2. P de la phase solide
Un premier niveau d’analyse élémentaire consiste à étudier la répartition de la quantité totale de P du sol entre le P minéral, le P organique et le P de la biomasse microbienne (Figure 8). Dans les sols de grande culture, cultivés depuis plusieurs décennies, de l’ordre de 75% du P est sous forme minérale, plus de 20% sous forme organique et le complément dans la biomasse microbienne du sol. Cette première observation pourrait signifier que la fraction phytodisponible du P du sol provient pour l’essentiel du P minéral. Ce serait oublier qu’entre les stocks de P dans le sol et le prélèvement de P par la racine des plantes cultivées, il y a l’ensemble des mécanismes évoqués précédemment. Une simple teneur même élevée n’est pas synonyme de forte participation à la nutrition phosphatée des plantes. Pour tenter d’affiner ce premier niveau d’analyse, la contribution au prélèvement de P par la culture de chacune des composantes minérale, organique et microbienne du P du sol a été estimée.

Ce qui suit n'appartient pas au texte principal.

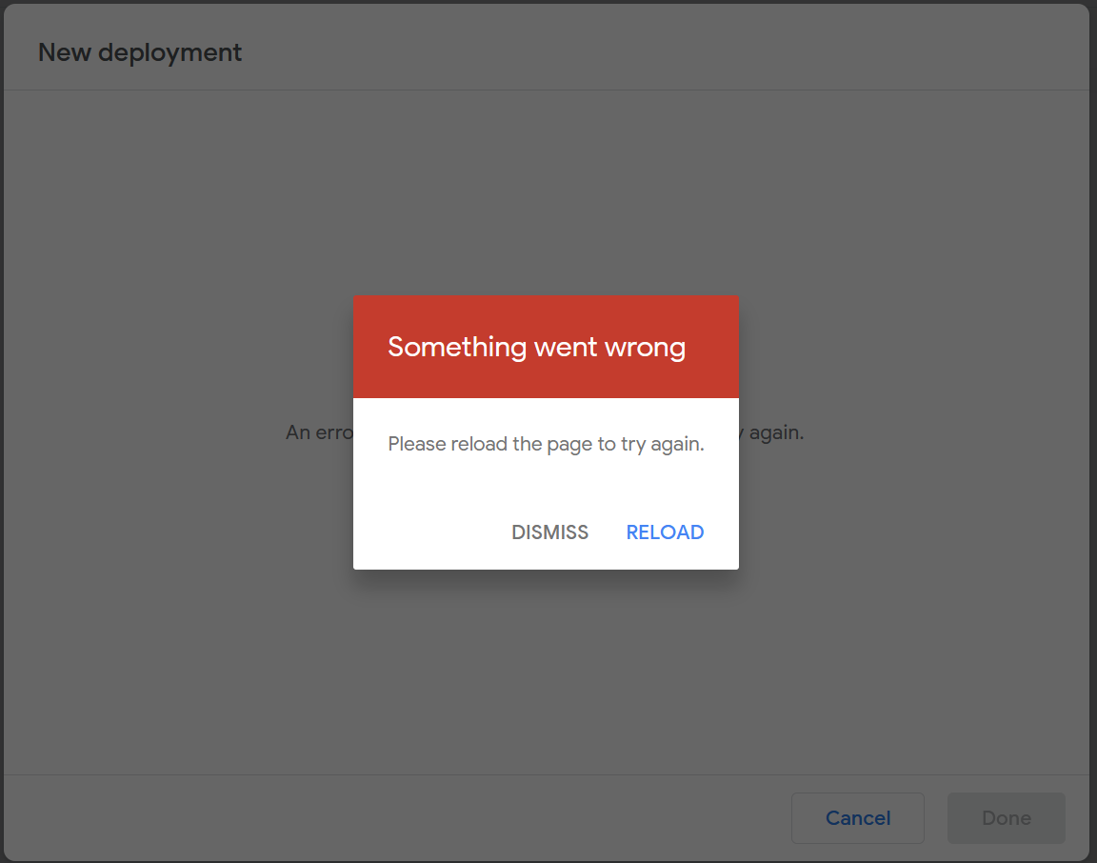Image resolution: width=1097 pixels, height=863 pixels.
Task: Click the word "Please" in the dialog message
Action: [417, 444]
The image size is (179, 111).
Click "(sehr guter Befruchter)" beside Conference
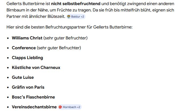59,48
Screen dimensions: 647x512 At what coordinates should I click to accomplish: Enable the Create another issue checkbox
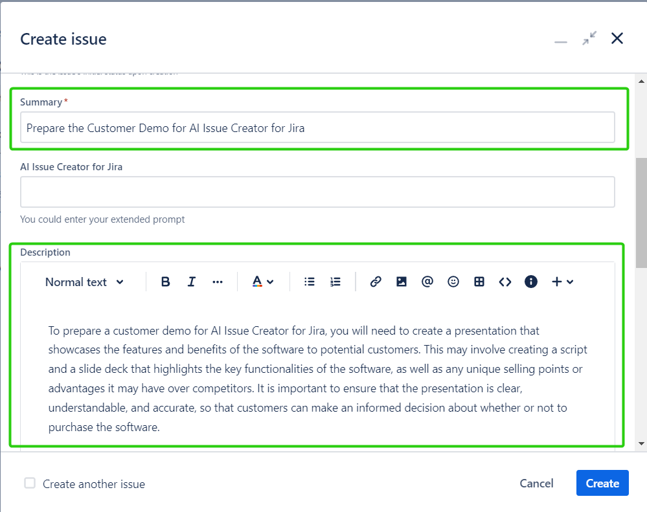pos(30,483)
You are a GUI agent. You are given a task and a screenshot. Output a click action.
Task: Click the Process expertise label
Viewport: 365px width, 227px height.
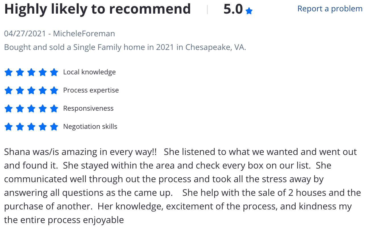click(91, 90)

3. Fraction phytodisponible du P inorganique du sol
Le traçage isotopique est une méthode de choix pour quantifier et comparer l’origine du prélèvement d’un élément donné du sol par différentes espèces qu’elles soient ou non mycorhizées (Bolan, 1991 ; Morel et al, 1994). Dans cette méthode, on considère que les différents isotopes du P (31P, 32P et 33P) ont des comportements strictement identiques et qu’il n’y a pas de discrimination isotopique durant les phénomènes étudiés que ce soit lors du prélèvement de P du sol par la plante ou pendant le transfert d’ions P entre le sol et la solution (Fardeau, 1981).
Quelques travaux ont montré l’identité de composition isotopique du P prélevé par différentes espèces cultivées, ray-grass, orge, soja, qu’elles soient ou non mycorhizées (Bolan, 1991 ; Morel et Plenchette, 1994) bien que les quantités prélevées varient parfois fortement . L’ensemble de résultats expérimentaux obtenus permet de conclure que dans les conditions de la pratique agricole courante les différentes espèces cultivées s’alimentent à partir de la même source de phosphore du sol. Cependant, il n’informe pas sur la nature de cette source (Morel , 2002) .
Pour ce faire, identifier la fraction du P phytodisponible du sol, deux études ont été réalisées en parallèle (Fardeau, 1981) : l’une sur le système sol-plante et l’autre sur le système sol-solution, toujours en utilisant le marquage et l’analyse de la dilution isotopique des ions P de la solution. La composition isotopique du P prélevé par une plante (ray-grass) a été mesurée après 2 et 3 mois de culture en pots dans des échantillons de sols ayant reçu des fertilisations croissantes de P . En parallèle, ils ont également déterminé la cinétique de la composition isotopique des ions P en solution dans une suspension de sol (rapport 1 g : 10 ml) à l’état stationnaire afin de quantifier le transfert par diffusion des ions P à l’interface sol-solution ( Morel , 2002 ) . Pour un sol donné, la composition isotopique du P prélevé sur une période de culture donnée ne diffère pas significativement de celle des ions P en solution déterminée sur la même période .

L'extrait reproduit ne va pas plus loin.